GOAL OF THE EXERCISE:
Answer these questions about the gift passage:
1. At which restaurant do the events take place?
2. What brand name did the tag on the slippers show?
3. What name did this year's beanie baby have?

── SUPPLIED TEXT ──

This brings us to the Cheesecake Factory. Shawna stopped by to give me a "small gift" as she called it. The bag was huge and thought behind what was inside was anything but small. She instructed me to read the quote inside the shadow box first:
A journey of thousand miles must begin with a single step
"Now read the tag on the slippers," she said.
"Rainbow sandals..." I read aloud and realized immediately what she had done, while my family donned the same confused look. I almost started crying. At some point in the last year I expressed wanting to frame my Rainbow-brand sandals because although they're destroyed, I can't bring myself to throw them out because they've taken me so many places. Most people would have rolled their eyes or ignored me or would have "you would" or "you're a freak." But no, not Shawna. She's one of the most thoughtful, supportive people I know.

She had to leave and unfortunately couldn't join us for dinner. While we waited for the delightful avocado eggrolls appetizer my mom handed me a small gift bag. I opened the card first which started loudly singing "Girls Just Wanna Have Fun." Inside the bag were the CD soundtracks to "Across The Universe" and "I'm Not There" as well as my annual symbolic turkey gift--this year a beanie baby named "Leftovers."

───
── AVAILABLE DATA ──

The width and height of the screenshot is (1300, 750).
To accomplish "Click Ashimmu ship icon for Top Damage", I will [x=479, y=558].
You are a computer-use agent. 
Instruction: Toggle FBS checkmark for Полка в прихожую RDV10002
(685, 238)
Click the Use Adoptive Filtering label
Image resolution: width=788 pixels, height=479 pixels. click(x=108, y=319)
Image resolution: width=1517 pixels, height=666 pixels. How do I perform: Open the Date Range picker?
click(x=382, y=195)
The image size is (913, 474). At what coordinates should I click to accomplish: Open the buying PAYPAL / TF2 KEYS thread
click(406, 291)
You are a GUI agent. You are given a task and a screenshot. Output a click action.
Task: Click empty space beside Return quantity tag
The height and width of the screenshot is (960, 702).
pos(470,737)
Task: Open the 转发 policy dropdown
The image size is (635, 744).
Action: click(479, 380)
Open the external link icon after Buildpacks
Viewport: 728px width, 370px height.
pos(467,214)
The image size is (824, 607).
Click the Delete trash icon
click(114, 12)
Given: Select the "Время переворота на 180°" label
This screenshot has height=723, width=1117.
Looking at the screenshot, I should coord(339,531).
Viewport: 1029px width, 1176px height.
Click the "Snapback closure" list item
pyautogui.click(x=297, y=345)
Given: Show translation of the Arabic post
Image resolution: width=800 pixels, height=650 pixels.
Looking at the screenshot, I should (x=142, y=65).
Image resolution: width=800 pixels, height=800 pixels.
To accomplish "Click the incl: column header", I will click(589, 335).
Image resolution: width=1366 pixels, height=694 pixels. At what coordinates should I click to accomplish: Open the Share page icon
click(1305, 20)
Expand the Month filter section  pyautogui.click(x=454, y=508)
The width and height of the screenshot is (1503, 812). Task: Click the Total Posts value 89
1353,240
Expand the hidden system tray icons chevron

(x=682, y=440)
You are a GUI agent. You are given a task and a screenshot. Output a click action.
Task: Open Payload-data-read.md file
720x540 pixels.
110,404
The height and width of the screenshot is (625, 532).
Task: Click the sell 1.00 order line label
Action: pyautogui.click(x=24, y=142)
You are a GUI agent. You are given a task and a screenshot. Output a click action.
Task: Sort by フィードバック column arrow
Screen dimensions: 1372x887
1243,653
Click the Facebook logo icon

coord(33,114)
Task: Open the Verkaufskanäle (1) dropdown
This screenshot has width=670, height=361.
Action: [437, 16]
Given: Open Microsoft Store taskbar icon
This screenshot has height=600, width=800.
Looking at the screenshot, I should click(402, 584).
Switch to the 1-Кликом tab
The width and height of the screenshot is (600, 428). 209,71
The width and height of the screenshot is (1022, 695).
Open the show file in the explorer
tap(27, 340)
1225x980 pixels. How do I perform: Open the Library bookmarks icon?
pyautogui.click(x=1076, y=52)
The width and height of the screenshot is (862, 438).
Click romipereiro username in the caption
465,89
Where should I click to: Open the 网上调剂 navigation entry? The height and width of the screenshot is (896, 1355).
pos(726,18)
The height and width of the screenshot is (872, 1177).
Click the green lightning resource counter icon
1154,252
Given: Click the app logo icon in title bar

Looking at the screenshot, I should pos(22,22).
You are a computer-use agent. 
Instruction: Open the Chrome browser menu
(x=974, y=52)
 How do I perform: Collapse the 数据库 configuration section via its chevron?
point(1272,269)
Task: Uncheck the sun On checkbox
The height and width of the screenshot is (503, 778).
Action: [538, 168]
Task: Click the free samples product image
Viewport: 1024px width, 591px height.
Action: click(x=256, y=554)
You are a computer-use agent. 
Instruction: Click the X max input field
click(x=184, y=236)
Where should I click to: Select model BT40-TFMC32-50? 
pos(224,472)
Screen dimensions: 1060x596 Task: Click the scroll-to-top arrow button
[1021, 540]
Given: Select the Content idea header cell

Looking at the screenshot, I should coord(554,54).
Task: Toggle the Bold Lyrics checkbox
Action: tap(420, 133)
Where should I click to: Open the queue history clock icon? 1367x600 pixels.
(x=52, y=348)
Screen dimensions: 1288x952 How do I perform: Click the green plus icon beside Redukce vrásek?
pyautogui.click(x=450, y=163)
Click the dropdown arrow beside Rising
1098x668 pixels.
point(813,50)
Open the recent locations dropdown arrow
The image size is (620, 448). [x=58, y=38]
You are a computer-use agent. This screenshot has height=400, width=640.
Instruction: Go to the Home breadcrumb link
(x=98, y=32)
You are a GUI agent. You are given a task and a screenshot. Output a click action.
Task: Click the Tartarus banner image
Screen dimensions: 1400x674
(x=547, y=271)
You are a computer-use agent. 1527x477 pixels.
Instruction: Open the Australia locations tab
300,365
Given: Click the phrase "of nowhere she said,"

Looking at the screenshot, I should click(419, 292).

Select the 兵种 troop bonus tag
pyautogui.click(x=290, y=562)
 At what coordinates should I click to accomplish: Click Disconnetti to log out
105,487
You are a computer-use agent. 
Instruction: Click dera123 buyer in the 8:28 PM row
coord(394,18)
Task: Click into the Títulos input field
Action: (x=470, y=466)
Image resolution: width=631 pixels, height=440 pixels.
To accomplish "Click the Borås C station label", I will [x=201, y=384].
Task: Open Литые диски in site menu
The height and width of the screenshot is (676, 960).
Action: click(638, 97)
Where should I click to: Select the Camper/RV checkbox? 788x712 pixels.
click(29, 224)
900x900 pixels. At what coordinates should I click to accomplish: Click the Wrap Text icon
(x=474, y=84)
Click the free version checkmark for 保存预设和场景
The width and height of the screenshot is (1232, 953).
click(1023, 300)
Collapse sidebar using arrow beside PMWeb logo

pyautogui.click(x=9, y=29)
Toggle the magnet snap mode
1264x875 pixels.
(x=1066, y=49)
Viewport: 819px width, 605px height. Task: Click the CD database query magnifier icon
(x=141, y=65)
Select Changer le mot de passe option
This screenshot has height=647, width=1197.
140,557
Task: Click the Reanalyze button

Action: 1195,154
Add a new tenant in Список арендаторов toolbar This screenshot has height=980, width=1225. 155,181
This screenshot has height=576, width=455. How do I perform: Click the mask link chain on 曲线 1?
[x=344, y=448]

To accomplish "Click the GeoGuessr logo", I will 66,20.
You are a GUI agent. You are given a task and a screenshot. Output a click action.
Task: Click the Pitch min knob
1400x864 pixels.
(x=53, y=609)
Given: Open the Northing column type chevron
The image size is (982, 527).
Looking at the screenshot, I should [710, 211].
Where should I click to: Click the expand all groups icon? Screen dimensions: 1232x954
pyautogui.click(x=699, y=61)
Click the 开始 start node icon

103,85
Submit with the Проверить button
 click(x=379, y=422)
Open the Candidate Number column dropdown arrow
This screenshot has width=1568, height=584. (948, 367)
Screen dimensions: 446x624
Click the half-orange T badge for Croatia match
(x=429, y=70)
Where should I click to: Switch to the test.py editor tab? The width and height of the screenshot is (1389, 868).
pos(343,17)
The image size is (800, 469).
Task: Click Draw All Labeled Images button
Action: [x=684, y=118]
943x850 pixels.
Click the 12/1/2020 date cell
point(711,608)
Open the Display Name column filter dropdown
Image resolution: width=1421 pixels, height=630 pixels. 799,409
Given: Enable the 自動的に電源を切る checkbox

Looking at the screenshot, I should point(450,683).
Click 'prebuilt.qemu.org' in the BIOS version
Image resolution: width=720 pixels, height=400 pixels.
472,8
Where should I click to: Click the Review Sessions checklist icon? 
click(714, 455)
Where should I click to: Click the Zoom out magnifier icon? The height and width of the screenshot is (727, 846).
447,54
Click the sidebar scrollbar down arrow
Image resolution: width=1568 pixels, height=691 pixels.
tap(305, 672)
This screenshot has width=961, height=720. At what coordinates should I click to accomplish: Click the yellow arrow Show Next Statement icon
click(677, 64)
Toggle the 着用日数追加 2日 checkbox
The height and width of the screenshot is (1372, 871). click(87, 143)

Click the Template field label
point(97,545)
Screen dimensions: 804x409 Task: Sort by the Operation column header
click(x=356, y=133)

───

TASK OUTPUT:
1. The Cheesecake Factory
2. Rainbow
3. "Leftovers"